Un rapport de la Cour des comptes, publié le 17 juillet 2024, révèle que le « tarif agent » accordé aux employés d’EDF, un avantage historique sur leurs factures de gaz et d’électricité, est désormais jugé insoutenable par le gouvernement, qui envisage de réduire cette subvention, rapporte TopTribune.
En 2024, le coût de cet avantage s’élève à plus de 700 millions d’euros au sein du groupe EDF SA. La Cour des comptes a qualifié ce « coût démesuré » de situation qui « ne peut pas perdurer en l’état », s’appuyant sur les enjeux financiers actuels de l’entreprise.
Le « tarif agent » en question, qui offre des remises notables sur les factures de gaz et d’électricité selon la composition familiale et le système de chauffage, est soumis aux prélèvements sociaux (CSG et CRDS). Cet avantage, établi en même temps que le service public de l’énergie après la Seconde Guerre mondiale, concerne non seulement les employés d’EDF, mais également les retraités de sociétés telles qu’Engie, Enedis ou GRDF.

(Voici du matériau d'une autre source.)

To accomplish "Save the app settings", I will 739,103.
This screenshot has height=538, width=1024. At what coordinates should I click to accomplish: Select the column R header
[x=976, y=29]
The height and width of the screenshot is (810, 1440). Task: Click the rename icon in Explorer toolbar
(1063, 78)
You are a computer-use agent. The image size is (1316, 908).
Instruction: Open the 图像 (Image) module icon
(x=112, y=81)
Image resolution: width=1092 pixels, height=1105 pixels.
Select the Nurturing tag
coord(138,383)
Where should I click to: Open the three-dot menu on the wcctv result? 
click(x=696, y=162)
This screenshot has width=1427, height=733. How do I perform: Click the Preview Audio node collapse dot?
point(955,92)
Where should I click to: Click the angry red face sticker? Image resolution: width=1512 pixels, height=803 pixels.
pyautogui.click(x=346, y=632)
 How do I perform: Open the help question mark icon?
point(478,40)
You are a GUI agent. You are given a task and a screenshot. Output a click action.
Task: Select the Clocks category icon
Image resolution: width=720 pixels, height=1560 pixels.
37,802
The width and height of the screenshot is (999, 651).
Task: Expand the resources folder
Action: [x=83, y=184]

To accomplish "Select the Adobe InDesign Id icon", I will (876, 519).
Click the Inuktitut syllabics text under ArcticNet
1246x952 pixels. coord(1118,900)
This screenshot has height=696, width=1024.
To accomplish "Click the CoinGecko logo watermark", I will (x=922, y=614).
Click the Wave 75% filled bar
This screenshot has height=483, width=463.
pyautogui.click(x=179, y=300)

Menaces de grève des syndicats
Face à la mise en demeure de la Cour des comptes demandant une révision de ces tarifs, le ministère de l’Énergie réfléchit à un nouvel arrêté ministériel pour réduire ces avantages. En réponse, les syndicats de l’électricité et du gaz ont exprimé leur mécontentement et menacent d’organiser des grèves. Les fédérations CGT, CFE-CGC, CFDT et FO ont écrit au Premier ministre, demandant de ne pas remettre en cause les avantages des salariés du secteur.
La CFE-CGC Énergies, principal syndicat d’EDF SA, a déjà déposé un préavis de grève effectif à partir du 21 juillet 2024, en cas de poursuite des discussions sur la réduction de ces avantages.